How to flirt with a stranger in a movie theater

Betty and Jared (Meredith Adelaide and Bryce Flint-Somerville) flirt in a bar in a scene from Did You Kiss Anyone?

Did You Kiss Anyone?” is premiering at the Bagdad Theater exactly one week before Valentine’s Day–a day many people desperately need a date.  The easiest way to start a conversation with anyone at the screening is to ask: “Did you work on the movie?”  Over 100 Portlanders worked on this movie, so your chances are good.  And if neither of you did, you have that in common, so start making out.

If you need more inspiration to hit on a stranger, just imagine you’re IN a movie….

Romantic Comedy Style

As you slide past in the aisle, clumsily spill your beer in his/her lap.  Apologize profusely and start dabbing napkins in inappropriate places (if a guy, on his crotch region; if a girl, on her boob region). Suddenly become mortified by your additional blunder. One week later, walk past the boutique shop they own and spill a frappachino on him/her.  Talk about finding your one true soulmate, then discover he/she is engaged.  Help plan their wedding.  Just before the ceremony, spill champagne on him/her, profess your love, then dash home.  Wait while he/she runs to your brownstone apartment in the rain where finally you kiss.
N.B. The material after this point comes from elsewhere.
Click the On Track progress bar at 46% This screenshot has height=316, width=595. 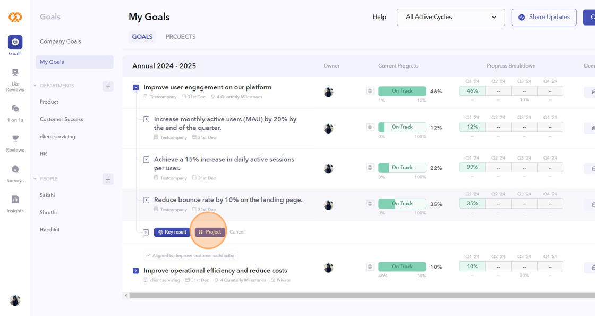(x=402, y=91)
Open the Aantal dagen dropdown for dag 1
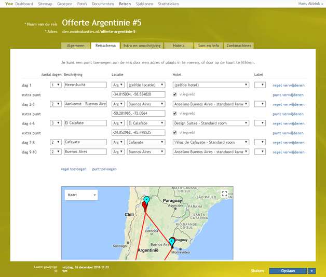Viewport: 326px width, 277px height. pyautogui.click(x=56, y=85)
Quirky Sundance Movie Style

You’re sitting alone in the theater while everyone else is shallowly enjoying their unexamined lives, distracted by their iPhones.  Then you notice a manic pixie dream girl sulking at the end of the aisle, also alone.  She’s reading a used paperback copy of Cat’s Cradle, so you slowly raise your vintage copy of Breakfast of Champions.  You nod to each other as the lights dim for “Did You Kiss  Anyone?”  After the movie, you’re stuck in the aisle behind shallow people tweeting their reactions and she gets away.  But she left her book on the seat! There’s a name written on the inside cover.  You write your name, cryptic geographic coordinates, and a date/time under her name then turn it into the Lost and Found. You sulk around while an Elliot Smith song plays.  You do a lot of staring and have difficulty communicating with your overbearing mother/grandfather.  On a gloomy day, you sit waiting on a park bench in an ironically outdated suit as a Menomena song plays.  The girl from the theater arrives in a funeral dress:  “Thanks for returning my book.”  You notice scars on her wrists.  You do not kiss, you simply sit on the bench next to each other staring ahead as a Decemberists song plays.

Spy Movie Style

He’s the most handsome man in the theater–and also alone.  This works out well for you because you’re there to assassinate him.  Somehow you manage to lose him in the pizza line.  You take a seat in the balcony, scanning the crowd for him.  “Looking for someone?”  He’s in the row behind you.  You feel a gun pressed against the back of your skull.  “I’m here to kill you,” he says.  “But you’re too beautiful.”  “I’m here to kill you,” you say, cocking the gun already pointed at his heart.  With guns pointed at each other, you watch the movie and fall in love.  Over drinks at the Back Stage Bar, you hatch a plot to fake your deaths so you can live together on a tropical island.  Operation Romeo and Juliet is a crazy plan… but maybe just crazy enough to work.

French Movie Style

You see her dragging her cello case down the aisle.  Who brings a cello case to a movie?  Only the most brooding and troubled woman in the world, whom you must meet.  You immediately begin an affair that includes full frontal nudity, lots of smoking, but sadly, no berets.  There is a complicated political metaphor that defines your relationship and which makes it impossible for you to stay together.  She’s heartbroken and you find her on the Hawthorne bridge with her cello case.  You are sure she is going to jump to her death.  Instead, she plays a song on her cello that halts all traffic and people from all walks of life, all political views, are momentarily joined together by music.  She kisses you on the forehead, then jumps to her death.  Fin.

Meta Experimental Style

You ask, “Did you work on the movie?”  They answer, no.  You say, “I promise I won’t spill my beer on you or try to assassinate you.”  They uncomfortably avoid eye contact and move one seat away.  You explain that you were actually referring to a blog post the director wrote, giving tips on how to flirt with strangers at his screening.  They ask, “Are you flirting with me?”  You say, “Your exact response was predicted in his blog post. And even what I’m saying now is verbatim from the blog post.”  “It’s like a movie within a blog post within a movie theater.” You point to the screen, where a Kiss Off message is being shown with those exact words. You begin making out with your future Valentine’s date until the movie starts and you both realize you forgot to silence your cell phones.

I sincerely believe any of these techniques have a 100% chance of working, unless you do something to blow it. See you at the Bagdad: Tuesday February 7th, 7pm!